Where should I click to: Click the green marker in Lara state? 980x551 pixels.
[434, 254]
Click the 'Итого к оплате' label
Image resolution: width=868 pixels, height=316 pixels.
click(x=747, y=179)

What you are asked to do
Give the whole listing again, character for character.

Result for this exercise
Where should I click to: Click the green marker in Lara state? 980x551 pixels.
[434, 254]
Click the 'Итого к оплате' label
Image resolution: width=868 pixels, height=316 pixels.
click(x=747, y=179)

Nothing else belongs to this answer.